Vivimos en la época de mayor conocimiento acumulado por la humanidad, una época caracterizada por una inmensa proliferación de fuentes de información, complementada por avanzados canales de comunicación e interlocución, en gran parte instantáneos y sin costes directos. A priori, difícilmente podrían darse mejores condiciones para que el templo del saber ampliara su estructura sobre unos cimientos cada vez más sólidos. En buena medida es así, pero eso no impide constatar la influencia de otros potentes factores que actúan en sentido contrario. Paradójicamente, la era de la información se ha convertido también en la era de la desinformación y la manipulación.
A esta cuestión me he referido en algunas reflexiones anteriores como las contenidas en el número 19 de la revista eXtoikos al abordar la importancia del pensamiento crítico. Pero el referido problema, derivado de la circulación de informaciones infundadas, se solapa con otro distinto pero no menos preocupante, la dificultad para expresar puntos de vista que se salgan de la línea marcada por la posición prevaleciente o, dicho de otra manera, del pensamiento único, sea del signo que sea. Es lo que también se denomina “visión del consenso”, expresión, a mi entender, no demasiado apropiada, por sus posibles connotaciones equívocas.
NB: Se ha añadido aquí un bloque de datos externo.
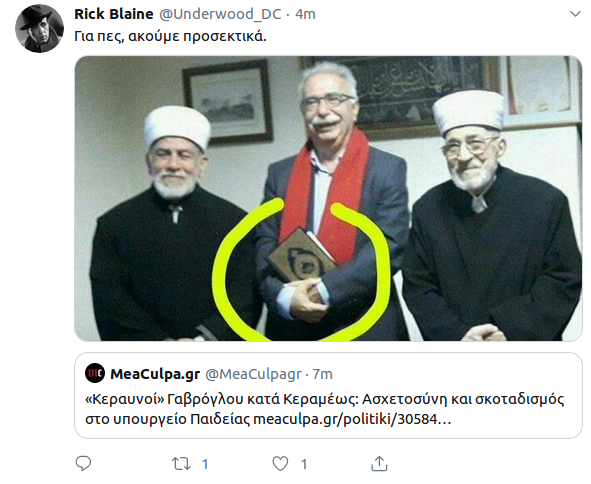Screen dimensions: 591x484
Task: Like the tweet with the heart icon
Action: coord(280,463)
Se alcanza un consenso científico cuando, a partir de un elevado número de pruebas o experimentos, rigurosamente realizados, se han acumulado suficientes evidencias respecto a procesos o a relaciones causa-efecto. Además, la aplicación del método científico, al menos en lo que concierne a la obtención de los resultados, ha de estar libre de juicios de valor, sesgos o creencias personales. El método científico no parte de resultados predeterminados e indiscutibles. Sí puede trazar teorías explicativas, pero estas tienen que estar siempre abiertas a la posibilidad de contraste. Preestablecer unas conclusiones sin posibilidad de comprobación ni de discusión se sitúa en las antípodas, no solo de la racionalidad científica, sino también del sentido común.
La situación generada es expuesta con claridad en un artículo de Jo Ellison con un título bastante significativo, “The tyranny of the consensus view” (Financial Times, 27-12-2017): “Pero no importa en absoluto lo que yo piense, ya que la visión del consenso ha sido ya decidida: que la película es una obra magistral imprescindible. Y cuando la visión del consenso ha decretado, todos debemos asentir”. Y continúa poniendo el dedo en la llaga: “Es una extraña ironía que en una época en la que las plataformas para la expresión personal nunca han sido tan abundantes, nos hayamos convertido en más bidimensionales en nuestras opiniones… O quizás el espíritu de la política de referéndum ha penetrado también en nuestras vidas domésticas. En un paisaje político en el que cada vez más tomamos decisiones vía consultas públicas, la mentalidad de la votación se ha instalado en nuestra psique. Sí o no. Correcto o erróneo. Estos días, estamos a favor o en contra de algo”.
En un panorama comunicativo con un dominio creciente de los influencers, las perspectivas no son muy halagüeñas. Por eso, hoy más que nunca cobra importancia que cada persona tenga la capacidad de desarrollar un pensamiento crítico, de manera que esté en condiciones de poner a prueba cualquier juicio, lo emita quien lo emita. Las decisiones no tienen por qué limitarse siempre a la elección entre el blanco y el negro, y carece de sentido renunciar de antemano a la escala de colores del arcoíris. La verdad de las cosas no radica en quién ni en cuántos la prediquen. Pueden existir verdades oficiales o doctrinales, pero lo que realmente importa son las verdades a secas, desprovistas de adjetivos y también de prefijos. Y sin que deba olvidarse que, en el plan estricto de los juicios de valor, no caben visiones excluyentes absolutas y sí distintas posiciones legítimas sobre las que no cabe mayor discusión, sino simplemente el mantenimiento del respeto.